GT: What has traveling made you realize you hate about your own culture?
C1: Czech people are very reserved.
GT: That’s my favorite thing about you guys. I don’t have to talk to anybody.
C2: Czech people are really envious about things like money. It’s the worst point about Czech culture.
C1: Actually, yeah. I agree with him. That is worse.
GT: What has traveling made you realize you love about your culture?
C1: Just beer. It’s absolutely different than the Czech Republic when you’re anywhere on this planet. Beer is different. People don’t drink. Beer is the biggest difference.
When I was in Israel we were in a beer garden. It was a pub where they had a lot of different kinds of beer. They filled the glass, and it was full of foam. The culture of beer was really terrible. They had no respect for the beer.
GT: That would be your favorite thing.
C1: No but really, I can see how my life is good. I travel to the east a lot. So for example, a waitress in the Philippines, she earns 150 crowns ($6) from 8 am to 8 pm. So you realize, “Wow I have such a great life. I should never complain about anything.”
C2: I realized I loved the Czech Republic, when I was in Bosnia and we were on a road trip. So the only things we could buy to eat were nothing special. We survived, but probably on the 10th day, I realized that we have a great life.
We realized that people living there have a really tough life.
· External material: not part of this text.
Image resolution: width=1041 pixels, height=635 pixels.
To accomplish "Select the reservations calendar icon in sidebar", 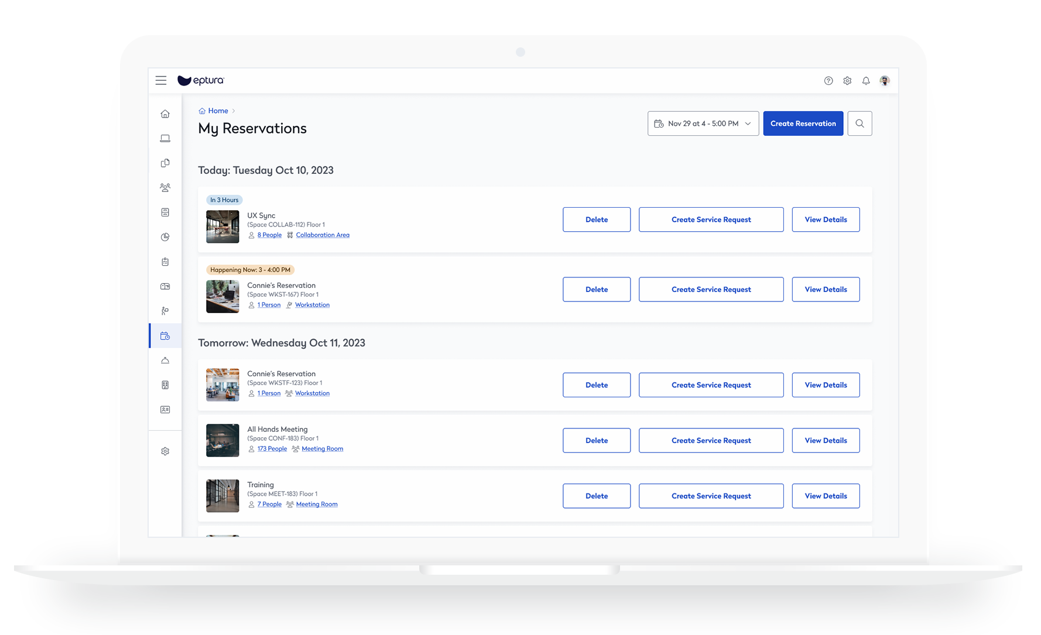I will tap(165, 335).
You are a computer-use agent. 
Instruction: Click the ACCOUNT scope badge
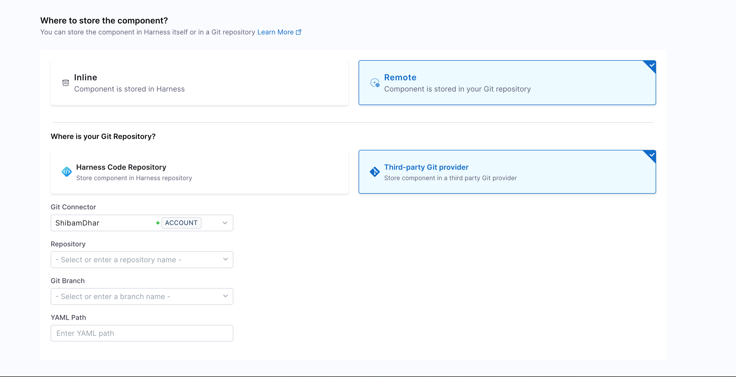pyautogui.click(x=181, y=223)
We couldn’t realize it until we were there.
GT: When I first moved here, I had a really hard time with Czech food. Is there anywhere in the world you really don’t like the food?
C1: When I’m abroad I want to try as much as possible of local foods. I use Tripadvisor recommendations, even here. Like I saw an article about the Top 10 burgers in town, and I want to see if it’s true. But for me, beef, pork, and chicken is enough. Except when I was in the Philippines, I didn’t wanna try balut. It’s chicken or goose egg where the egg is incubated for 14 to 26 days before it’s cooked. In 20 days, new life is emerging.
GT: That’s fucking gross.
C1: Yeah, in the Philippines, I didn’t expect much but the reality was even worse. I was on the beach and I just wanted some fruit. I couldn’t even buy bananas because they said it was only for shakes.
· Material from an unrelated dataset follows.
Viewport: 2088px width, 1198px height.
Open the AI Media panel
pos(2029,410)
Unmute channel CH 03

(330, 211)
GT: Would you ever consider living somewhere outside the Czech Republic?
C2: No. I probably couldn’t.
C1: If I met someone else, I would consider it but it wouldn’t be only about me. I can live happily here in Prague, or I can move back to my parents’ house. I still have friends there.
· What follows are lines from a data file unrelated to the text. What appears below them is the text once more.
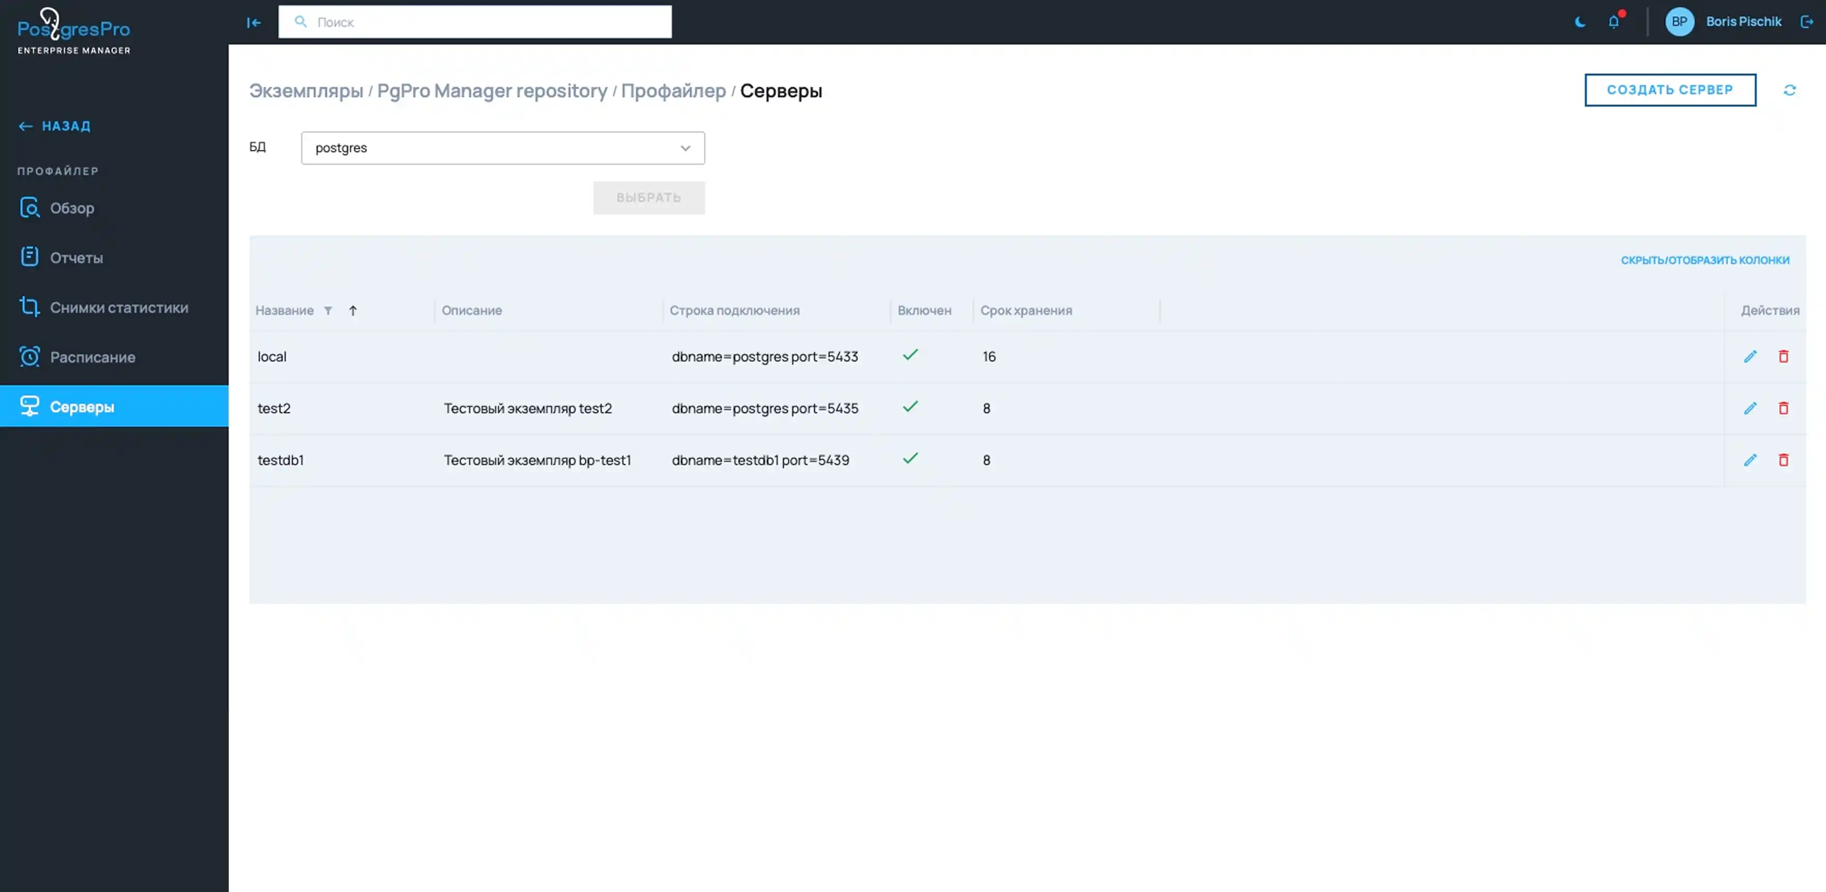
Task: Open Скрыть/отобразить колонки column chooser
Action: tap(1705, 260)
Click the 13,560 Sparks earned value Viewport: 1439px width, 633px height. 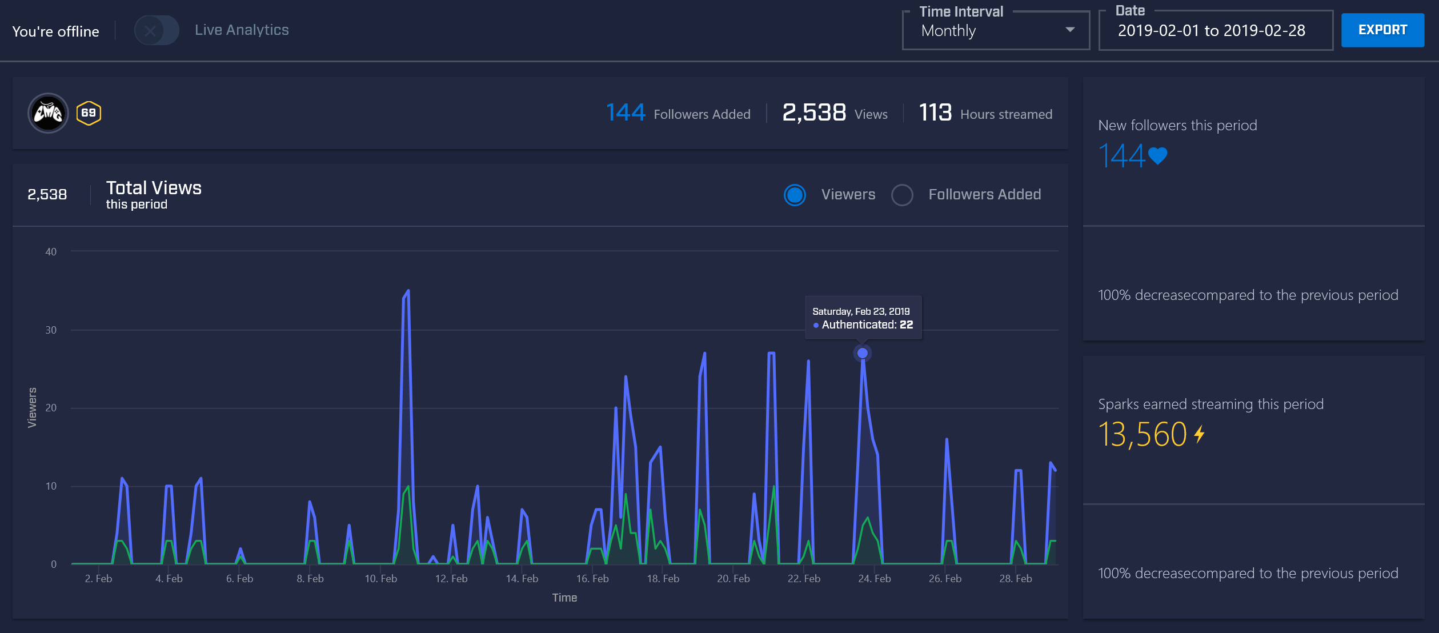pos(1143,434)
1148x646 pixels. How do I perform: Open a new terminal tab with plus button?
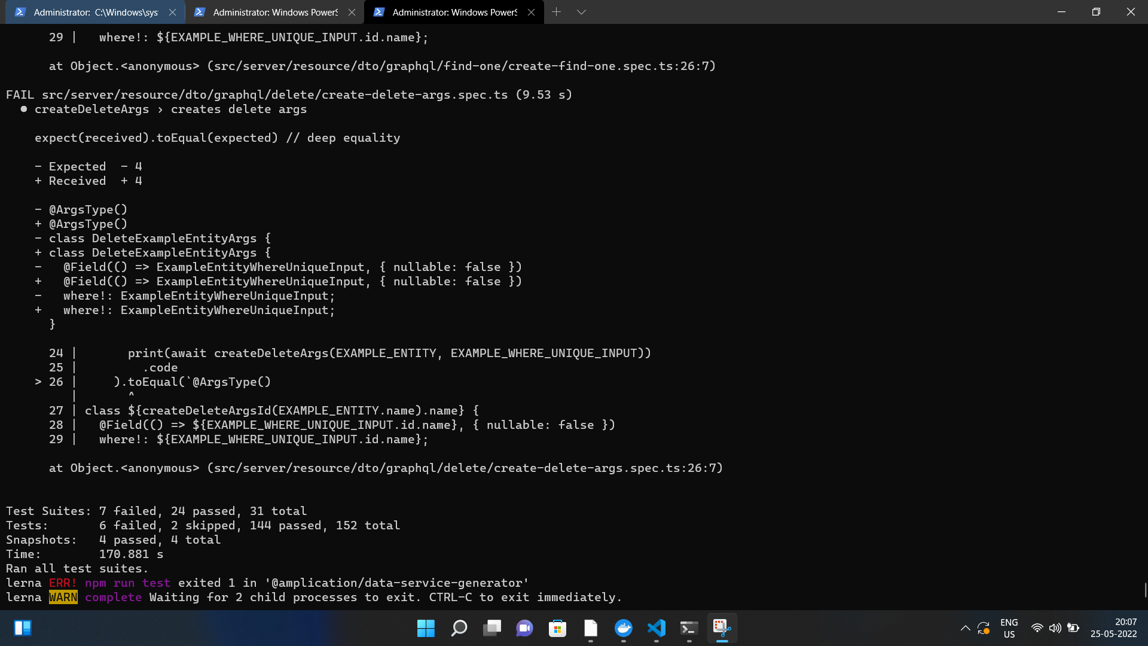(x=557, y=11)

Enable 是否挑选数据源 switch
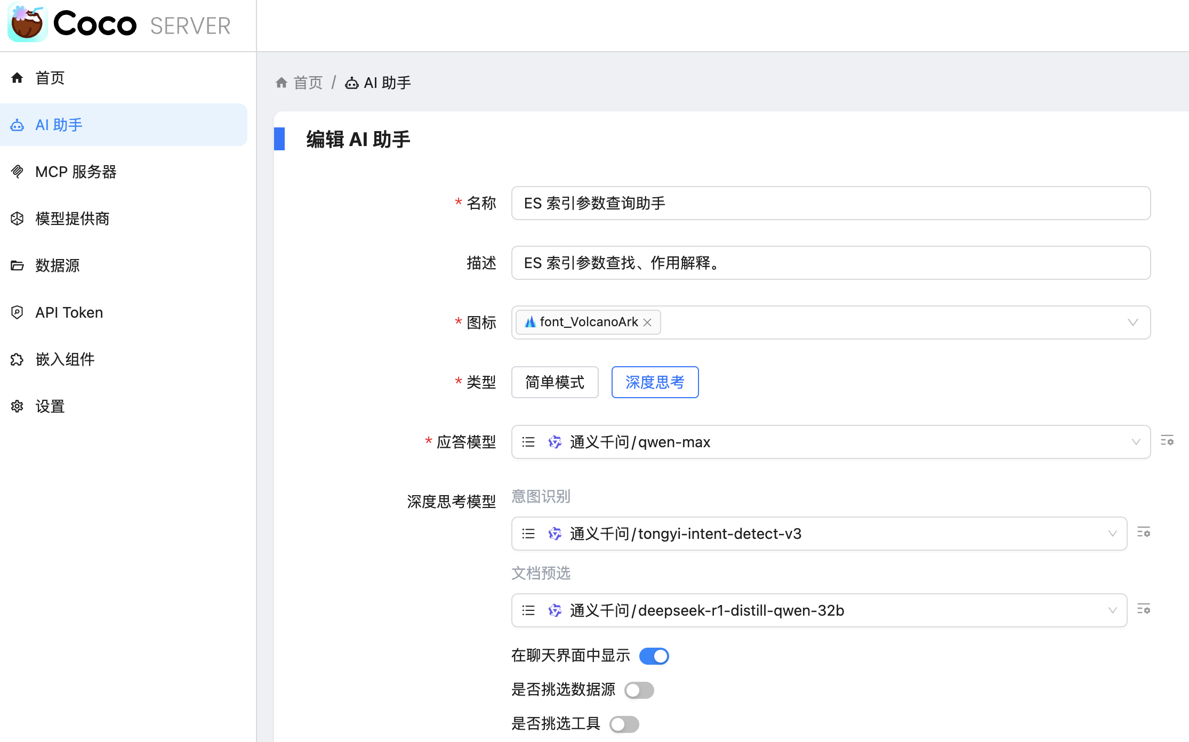[639, 690]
GT: What kind of vacations do Czechs prefer? Cultural, sightseeing, nature? What do you like to do when you travel?
C1: If you ask me beach or mountains, I would say it depends. Philippines was about the beaches. It depends on what you want at that particular moment.
C2: Of course we like to discover something new but it’s not necessary. We vacation maybe once or twice a year. But it’s not necessary. There are still plenty of places in the Czech Republic to see. Especially in July or August. And events like the Karlovy Vary Film Festival, which is the biggest in the country.
GT: What’s your favorite culture in a country that you’ve visited?
C2: A lot of cultures are really friendly. Czech people are very cold. So when somebody visits here, they will not behave like people from Bosnia, for example.
C1: Both of you have to go to Iran. My friend was there, and he’s kind of Jewish. He told us that visiting Iran was the best time of his life. Because everyone was so kind. No Jewish traps. It’s very underrated.
GT: What about you? What’s your favorite?
C1: Every country I have never been to is my favorite country.
C2: I don’t think I can drink anymore. I don’t know if I’ll make it home.
When a Czech guy tells you he can’t drink anymore, you know you’ve probably had too much. So we wrapped it up there.
But I hope this insight will inspire you to all welcome my lovely Ceskys to your nations like they’ve welcomed me into theirs. Though I suspect that it’s just because when they take me to trivia night at the bar, we kill everybody with my knowledge of useless American crap.